The Symphony of Uncertainty
Germany 2014, 82 minby Dorothea Carl (doro carl)
Fourteen people share their stories of fleeing from their native countries. By foot, on boats or with the help of escape agents, they were chased away by war, toxic gas, torture, fear and hunger. Some are still kids, strong only through the courage of despair, led by their hopes and wishes. Their personal stories of and experiences with their arrival in Hamburg, in the county of Pinneberg, in container camps, sleepless nights and the struggle with paperwork intertwine with a “banning space”, which subjects them to registration, restrictions and controls which are often a means to send them back either soon or sometimes even after decades.

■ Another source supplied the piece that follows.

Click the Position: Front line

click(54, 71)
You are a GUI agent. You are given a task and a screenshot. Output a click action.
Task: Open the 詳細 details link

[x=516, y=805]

In the film, the individual struggles are narrated in interviews whereas the 'banning space' is visualized by the use of cinematic techniques. with: Abdulla Mehmud, Heide Sanati, Moshen Rezai
persona non data
Germany 2010, 100 minby Dieter Schumann
The film accompanies the Wadan employees throughout their 18-month struggle for the preservation of their shipyard. A film about the value of work in a globalized world. Wismar, 45,000 inhabitants. The income of every third family depends on the Wadan shipyard, the only major company in the region. In August 2008 a Russian investor takes over the old, traditional business and its future seems secured. But then the financial and economic crisis hits the Hanseatic City at its very centre: more than 5,000 jobs are at stake. A race against time ensues. We accompany a group of welders through turbulent months and bear witness to the fact that losing one‘s jobs means so much more than losing one‘s income. We show the workers, the owners and the liquidators struggling to preserve the shipyard, we experience their ups and downs between powerlessness, anger, sadness and hope. The Wadan shipyard goes down and is reopened under a new ownership and a new name. Some of our protagonists return to their company, but under much worse conditions. The film examines what is left after this crisis.